Listed records
╔══

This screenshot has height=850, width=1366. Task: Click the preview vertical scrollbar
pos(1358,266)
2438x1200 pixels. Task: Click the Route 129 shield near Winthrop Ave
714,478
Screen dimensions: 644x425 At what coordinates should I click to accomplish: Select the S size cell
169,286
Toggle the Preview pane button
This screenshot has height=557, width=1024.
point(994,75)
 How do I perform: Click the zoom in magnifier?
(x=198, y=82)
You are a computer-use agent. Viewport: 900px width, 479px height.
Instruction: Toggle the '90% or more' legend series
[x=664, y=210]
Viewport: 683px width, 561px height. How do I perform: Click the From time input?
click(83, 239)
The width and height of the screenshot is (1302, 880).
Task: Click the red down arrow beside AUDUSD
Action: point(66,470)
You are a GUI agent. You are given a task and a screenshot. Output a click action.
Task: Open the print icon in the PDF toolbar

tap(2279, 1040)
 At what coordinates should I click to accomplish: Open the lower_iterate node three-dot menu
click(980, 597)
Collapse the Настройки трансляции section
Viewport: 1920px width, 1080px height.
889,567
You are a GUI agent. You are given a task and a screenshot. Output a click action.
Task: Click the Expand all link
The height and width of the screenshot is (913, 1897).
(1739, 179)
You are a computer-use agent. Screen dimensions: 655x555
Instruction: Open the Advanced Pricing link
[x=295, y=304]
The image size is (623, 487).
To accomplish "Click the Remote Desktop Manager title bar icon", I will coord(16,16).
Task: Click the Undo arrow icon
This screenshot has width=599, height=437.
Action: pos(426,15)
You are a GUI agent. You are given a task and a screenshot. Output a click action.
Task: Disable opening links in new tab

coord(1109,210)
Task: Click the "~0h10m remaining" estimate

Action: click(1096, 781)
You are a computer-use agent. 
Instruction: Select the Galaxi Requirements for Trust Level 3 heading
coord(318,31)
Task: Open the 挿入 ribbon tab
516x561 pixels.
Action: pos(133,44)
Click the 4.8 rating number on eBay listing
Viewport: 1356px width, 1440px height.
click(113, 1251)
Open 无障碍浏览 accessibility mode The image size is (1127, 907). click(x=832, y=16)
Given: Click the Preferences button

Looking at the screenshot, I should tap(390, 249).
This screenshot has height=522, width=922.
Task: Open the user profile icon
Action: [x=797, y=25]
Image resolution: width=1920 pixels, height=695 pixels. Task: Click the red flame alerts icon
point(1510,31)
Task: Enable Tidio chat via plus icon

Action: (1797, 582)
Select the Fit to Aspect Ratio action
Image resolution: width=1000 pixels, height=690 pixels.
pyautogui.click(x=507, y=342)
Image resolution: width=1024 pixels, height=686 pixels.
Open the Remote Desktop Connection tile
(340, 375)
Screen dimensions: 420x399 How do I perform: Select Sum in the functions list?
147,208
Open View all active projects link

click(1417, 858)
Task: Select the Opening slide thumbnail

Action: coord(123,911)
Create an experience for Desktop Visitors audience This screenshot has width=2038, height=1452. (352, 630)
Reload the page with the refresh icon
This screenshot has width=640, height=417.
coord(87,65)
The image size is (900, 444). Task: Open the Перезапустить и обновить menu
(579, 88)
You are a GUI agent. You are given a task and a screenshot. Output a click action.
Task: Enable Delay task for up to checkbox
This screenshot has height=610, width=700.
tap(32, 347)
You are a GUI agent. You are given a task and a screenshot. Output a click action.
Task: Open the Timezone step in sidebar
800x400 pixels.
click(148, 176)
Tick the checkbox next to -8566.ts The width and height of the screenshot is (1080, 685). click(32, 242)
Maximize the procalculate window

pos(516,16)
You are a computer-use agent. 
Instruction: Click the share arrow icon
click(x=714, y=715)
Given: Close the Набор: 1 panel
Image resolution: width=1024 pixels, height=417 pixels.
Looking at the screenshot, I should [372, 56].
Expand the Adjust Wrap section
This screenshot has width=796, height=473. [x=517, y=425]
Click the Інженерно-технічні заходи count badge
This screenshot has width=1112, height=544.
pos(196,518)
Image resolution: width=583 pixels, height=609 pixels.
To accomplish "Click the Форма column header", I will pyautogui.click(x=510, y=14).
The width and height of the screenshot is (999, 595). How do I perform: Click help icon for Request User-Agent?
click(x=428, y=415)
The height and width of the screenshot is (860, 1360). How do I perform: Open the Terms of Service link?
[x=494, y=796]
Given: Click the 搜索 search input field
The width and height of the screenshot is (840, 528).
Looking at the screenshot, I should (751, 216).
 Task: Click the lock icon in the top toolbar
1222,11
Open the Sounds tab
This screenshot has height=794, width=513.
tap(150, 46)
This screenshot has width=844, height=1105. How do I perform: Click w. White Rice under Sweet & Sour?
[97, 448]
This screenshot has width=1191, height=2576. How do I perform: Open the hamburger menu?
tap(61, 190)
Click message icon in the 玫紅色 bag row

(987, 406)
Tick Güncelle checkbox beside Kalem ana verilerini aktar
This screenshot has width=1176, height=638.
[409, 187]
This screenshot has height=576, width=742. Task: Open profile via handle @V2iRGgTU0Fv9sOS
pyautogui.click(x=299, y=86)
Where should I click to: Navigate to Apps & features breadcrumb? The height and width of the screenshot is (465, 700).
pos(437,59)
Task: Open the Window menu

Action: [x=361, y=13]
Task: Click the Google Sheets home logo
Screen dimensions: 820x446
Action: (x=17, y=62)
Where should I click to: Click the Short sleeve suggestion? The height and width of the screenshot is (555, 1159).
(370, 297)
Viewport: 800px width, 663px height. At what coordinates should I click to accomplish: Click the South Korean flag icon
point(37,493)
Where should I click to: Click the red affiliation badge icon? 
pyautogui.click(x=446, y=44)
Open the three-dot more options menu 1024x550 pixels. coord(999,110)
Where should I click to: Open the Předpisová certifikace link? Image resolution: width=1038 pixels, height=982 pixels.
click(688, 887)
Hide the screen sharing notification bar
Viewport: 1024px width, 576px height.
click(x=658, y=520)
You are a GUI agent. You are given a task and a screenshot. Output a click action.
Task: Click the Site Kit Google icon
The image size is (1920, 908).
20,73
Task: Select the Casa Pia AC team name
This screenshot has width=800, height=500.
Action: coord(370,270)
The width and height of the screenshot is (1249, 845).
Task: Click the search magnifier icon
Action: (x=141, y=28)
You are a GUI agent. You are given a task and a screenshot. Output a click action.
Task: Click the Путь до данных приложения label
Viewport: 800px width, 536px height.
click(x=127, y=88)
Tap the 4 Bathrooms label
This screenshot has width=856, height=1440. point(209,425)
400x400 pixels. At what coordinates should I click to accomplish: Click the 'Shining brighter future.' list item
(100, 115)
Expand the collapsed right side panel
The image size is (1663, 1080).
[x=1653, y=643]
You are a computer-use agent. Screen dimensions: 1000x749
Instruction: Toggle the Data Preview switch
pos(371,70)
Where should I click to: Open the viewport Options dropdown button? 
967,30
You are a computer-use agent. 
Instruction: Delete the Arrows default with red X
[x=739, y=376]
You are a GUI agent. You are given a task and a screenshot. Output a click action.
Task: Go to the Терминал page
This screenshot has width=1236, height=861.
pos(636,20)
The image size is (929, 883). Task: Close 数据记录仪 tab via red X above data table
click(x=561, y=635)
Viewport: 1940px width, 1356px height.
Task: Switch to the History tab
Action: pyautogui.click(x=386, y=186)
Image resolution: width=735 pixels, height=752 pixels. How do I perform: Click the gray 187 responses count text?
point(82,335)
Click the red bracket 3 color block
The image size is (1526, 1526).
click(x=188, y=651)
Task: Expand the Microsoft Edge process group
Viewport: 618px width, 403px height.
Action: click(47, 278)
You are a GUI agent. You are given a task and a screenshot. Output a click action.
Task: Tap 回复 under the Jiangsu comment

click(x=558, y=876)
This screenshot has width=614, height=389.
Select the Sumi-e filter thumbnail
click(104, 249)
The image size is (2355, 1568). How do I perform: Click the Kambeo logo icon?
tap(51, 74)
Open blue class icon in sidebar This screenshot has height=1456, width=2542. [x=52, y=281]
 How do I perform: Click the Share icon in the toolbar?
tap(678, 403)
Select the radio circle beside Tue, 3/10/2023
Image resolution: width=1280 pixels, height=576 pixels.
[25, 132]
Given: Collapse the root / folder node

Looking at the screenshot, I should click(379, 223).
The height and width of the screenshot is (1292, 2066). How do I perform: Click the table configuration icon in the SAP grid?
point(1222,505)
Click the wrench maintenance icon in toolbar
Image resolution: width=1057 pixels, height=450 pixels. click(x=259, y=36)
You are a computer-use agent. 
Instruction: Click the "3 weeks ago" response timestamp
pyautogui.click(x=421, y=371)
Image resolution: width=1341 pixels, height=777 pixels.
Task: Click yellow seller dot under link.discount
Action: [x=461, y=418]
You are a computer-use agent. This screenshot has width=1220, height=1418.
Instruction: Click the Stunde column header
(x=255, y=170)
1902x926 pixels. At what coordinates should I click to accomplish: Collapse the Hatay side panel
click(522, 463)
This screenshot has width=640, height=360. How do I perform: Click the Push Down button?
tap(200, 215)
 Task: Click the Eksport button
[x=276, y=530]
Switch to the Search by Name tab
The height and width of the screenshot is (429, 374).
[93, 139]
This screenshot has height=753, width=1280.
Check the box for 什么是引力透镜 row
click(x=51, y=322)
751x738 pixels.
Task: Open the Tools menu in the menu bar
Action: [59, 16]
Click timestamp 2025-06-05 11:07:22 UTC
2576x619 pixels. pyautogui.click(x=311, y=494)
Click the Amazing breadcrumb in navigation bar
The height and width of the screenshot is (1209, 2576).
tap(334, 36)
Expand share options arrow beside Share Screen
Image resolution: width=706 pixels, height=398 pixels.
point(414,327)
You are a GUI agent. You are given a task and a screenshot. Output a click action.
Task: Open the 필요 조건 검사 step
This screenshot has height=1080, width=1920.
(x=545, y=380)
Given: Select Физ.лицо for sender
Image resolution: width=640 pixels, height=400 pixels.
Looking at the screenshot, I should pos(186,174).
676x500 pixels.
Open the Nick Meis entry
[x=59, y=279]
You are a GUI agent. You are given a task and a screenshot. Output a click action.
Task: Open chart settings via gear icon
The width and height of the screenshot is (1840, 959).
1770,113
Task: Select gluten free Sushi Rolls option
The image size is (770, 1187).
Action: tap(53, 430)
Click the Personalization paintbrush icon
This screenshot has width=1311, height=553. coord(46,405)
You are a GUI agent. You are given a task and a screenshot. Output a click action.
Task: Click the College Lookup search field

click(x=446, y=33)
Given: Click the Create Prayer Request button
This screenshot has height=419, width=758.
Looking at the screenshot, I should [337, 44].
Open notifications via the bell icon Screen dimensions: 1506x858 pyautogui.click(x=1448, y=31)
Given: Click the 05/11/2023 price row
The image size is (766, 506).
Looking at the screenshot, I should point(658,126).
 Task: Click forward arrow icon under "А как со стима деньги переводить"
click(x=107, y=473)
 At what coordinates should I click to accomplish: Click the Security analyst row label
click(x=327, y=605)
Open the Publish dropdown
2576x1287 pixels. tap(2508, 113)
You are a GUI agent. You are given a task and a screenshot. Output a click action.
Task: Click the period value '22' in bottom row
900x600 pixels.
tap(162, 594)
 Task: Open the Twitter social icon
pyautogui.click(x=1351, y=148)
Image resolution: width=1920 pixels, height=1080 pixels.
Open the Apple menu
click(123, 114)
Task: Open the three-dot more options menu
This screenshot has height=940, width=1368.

╚══

List every line of the rows above that contains the string "Instruction", with case counting.

Expected output
Instruction: Toggle the '90% or more' legend series
Instruction: Open the Advanced Pricing link
Instruction: Select the Galaxi Requirements for Trust Level 3 heading
Instruction: Click the share arrow icon
Instruction: Toggle the Data Preview switch
Instruction: Delete the Arrows default with red X
Instruction: Click the "3 weeks ago" response timestamp
Instruction: Click the Stunde column header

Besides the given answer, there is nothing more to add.